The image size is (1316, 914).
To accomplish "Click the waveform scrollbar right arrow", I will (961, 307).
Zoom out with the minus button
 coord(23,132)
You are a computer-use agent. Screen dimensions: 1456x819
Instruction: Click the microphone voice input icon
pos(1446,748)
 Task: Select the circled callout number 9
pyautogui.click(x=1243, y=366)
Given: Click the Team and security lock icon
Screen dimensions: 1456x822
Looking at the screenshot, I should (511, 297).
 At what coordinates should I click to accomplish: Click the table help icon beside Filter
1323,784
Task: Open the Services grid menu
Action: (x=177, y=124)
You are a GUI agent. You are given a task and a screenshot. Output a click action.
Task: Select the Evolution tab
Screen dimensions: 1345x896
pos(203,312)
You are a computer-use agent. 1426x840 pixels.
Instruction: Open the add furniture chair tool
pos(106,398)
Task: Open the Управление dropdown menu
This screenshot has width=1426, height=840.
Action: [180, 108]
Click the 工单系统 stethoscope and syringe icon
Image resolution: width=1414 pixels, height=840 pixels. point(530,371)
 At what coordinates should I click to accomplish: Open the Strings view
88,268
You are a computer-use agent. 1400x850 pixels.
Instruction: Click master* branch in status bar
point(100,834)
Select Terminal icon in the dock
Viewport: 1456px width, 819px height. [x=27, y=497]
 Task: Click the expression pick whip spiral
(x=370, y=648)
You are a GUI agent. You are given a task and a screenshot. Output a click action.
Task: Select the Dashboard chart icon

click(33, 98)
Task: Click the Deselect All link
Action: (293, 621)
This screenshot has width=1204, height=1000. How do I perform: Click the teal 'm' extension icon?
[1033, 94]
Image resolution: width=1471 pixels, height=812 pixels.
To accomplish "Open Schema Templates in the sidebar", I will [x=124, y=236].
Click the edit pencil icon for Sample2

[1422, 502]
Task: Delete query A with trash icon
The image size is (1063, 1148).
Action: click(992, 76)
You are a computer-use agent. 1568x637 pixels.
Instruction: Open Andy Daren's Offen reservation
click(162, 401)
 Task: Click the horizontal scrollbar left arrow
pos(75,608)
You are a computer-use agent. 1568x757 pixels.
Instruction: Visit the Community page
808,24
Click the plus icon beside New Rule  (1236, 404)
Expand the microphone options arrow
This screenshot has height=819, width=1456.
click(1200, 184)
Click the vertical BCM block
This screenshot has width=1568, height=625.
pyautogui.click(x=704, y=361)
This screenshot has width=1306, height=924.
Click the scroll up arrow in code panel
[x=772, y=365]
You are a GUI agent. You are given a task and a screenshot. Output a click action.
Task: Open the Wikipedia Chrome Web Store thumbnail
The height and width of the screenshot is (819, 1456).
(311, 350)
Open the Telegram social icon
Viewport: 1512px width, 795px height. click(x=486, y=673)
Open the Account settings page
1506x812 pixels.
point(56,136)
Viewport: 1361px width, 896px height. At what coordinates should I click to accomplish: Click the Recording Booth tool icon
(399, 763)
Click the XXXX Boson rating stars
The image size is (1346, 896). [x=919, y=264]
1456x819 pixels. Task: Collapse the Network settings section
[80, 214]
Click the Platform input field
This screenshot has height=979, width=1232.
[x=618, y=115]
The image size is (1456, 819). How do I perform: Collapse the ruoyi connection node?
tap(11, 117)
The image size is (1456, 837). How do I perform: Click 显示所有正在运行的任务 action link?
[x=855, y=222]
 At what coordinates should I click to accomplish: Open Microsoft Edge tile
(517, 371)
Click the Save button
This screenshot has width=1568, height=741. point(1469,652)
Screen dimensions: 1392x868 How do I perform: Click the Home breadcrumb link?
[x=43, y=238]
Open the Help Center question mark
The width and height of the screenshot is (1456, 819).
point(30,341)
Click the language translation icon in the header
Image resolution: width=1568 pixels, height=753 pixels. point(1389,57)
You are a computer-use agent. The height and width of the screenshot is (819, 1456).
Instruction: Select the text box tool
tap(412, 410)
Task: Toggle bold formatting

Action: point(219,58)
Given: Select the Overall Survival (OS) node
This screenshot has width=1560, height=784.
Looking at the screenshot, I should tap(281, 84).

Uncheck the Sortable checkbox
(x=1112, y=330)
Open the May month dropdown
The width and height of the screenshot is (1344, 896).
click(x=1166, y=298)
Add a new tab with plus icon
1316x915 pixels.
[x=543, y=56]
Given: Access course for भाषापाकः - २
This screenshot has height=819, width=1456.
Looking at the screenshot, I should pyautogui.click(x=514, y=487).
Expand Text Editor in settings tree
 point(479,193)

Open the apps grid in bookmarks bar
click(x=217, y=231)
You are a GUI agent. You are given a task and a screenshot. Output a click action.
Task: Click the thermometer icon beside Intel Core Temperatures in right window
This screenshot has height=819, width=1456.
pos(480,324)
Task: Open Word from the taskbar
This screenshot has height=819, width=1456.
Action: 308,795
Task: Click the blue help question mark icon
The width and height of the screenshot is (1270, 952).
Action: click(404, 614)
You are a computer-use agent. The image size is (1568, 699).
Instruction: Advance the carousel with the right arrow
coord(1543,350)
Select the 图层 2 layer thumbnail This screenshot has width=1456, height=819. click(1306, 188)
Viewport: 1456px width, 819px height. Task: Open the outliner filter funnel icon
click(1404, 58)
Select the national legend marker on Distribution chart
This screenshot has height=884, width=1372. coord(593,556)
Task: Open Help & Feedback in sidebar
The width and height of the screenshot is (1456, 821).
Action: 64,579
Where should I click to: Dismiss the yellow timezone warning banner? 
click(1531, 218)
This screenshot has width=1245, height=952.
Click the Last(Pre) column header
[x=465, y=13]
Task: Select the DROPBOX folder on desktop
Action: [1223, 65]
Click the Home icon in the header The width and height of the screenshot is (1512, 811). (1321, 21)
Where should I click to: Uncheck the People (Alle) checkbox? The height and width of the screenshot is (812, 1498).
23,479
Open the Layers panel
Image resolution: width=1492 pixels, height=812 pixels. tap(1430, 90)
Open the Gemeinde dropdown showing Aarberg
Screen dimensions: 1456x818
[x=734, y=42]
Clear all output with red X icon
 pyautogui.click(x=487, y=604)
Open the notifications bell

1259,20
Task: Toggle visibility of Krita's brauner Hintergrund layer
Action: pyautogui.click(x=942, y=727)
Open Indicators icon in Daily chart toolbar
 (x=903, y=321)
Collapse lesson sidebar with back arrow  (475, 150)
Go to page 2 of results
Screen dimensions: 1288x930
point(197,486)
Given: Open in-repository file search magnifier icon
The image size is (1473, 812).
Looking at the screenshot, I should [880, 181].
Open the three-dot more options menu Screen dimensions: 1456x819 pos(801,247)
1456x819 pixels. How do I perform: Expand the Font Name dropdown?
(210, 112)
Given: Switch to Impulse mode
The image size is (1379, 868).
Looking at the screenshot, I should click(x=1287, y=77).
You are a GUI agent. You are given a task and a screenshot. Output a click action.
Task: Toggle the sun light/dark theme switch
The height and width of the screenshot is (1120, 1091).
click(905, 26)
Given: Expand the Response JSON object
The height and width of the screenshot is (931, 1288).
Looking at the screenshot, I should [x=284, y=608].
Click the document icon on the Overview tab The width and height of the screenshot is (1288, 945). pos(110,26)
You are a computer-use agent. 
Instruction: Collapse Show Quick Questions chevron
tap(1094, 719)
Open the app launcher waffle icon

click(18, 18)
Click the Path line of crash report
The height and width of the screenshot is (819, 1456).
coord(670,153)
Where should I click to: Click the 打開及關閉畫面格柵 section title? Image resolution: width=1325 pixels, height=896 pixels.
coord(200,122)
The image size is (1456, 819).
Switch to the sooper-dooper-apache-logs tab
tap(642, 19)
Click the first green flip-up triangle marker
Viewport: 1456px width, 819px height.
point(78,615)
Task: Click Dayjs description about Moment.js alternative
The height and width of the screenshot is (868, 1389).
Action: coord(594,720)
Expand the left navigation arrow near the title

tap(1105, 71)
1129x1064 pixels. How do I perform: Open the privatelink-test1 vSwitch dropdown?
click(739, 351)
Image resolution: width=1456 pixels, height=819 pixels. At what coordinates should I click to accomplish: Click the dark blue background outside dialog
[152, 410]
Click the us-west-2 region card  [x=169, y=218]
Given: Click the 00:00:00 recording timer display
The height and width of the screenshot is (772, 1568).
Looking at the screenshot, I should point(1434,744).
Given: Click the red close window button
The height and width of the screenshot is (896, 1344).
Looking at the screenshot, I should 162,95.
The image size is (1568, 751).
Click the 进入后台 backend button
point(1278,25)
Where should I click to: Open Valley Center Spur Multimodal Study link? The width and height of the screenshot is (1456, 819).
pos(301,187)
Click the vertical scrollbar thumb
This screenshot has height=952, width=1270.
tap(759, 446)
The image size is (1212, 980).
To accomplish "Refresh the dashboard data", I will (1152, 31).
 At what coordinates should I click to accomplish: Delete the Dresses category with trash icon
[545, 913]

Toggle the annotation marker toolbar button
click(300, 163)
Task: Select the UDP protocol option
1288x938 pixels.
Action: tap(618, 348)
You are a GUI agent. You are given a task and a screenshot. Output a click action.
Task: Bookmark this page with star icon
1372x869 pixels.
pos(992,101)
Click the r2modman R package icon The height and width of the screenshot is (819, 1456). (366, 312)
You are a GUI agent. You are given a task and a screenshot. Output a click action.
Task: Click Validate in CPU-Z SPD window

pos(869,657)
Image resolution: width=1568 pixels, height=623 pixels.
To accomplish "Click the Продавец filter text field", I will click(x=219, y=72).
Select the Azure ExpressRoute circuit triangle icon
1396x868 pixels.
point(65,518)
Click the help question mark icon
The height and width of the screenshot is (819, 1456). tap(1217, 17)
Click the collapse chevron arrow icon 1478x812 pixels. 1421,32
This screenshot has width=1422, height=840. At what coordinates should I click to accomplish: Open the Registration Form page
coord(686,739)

Prompt. After locating the line with "Task: Click Validate in CPU-Z SPD window", please repeat it and every line after it exactly, through the end of the data above.

Expected answer.
Task: Click Validate in CPU-Z SPD window

pos(869,657)
Image resolution: width=1568 pixels, height=623 pixels.
To accomplish "Click the Продавец filter text field", I will click(x=219, y=72).
Select the Azure ExpressRoute circuit triangle icon
1396x868 pixels.
point(65,518)
Click the help question mark icon
The height and width of the screenshot is (819, 1456). tap(1217, 17)
Click the collapse chevron arrow icon 1478x812 pixels. 1421,32
This screenshot has width=1422, height=840. At what coordinates should I click to accomplish: Open the Registration Form page
coord(686,739)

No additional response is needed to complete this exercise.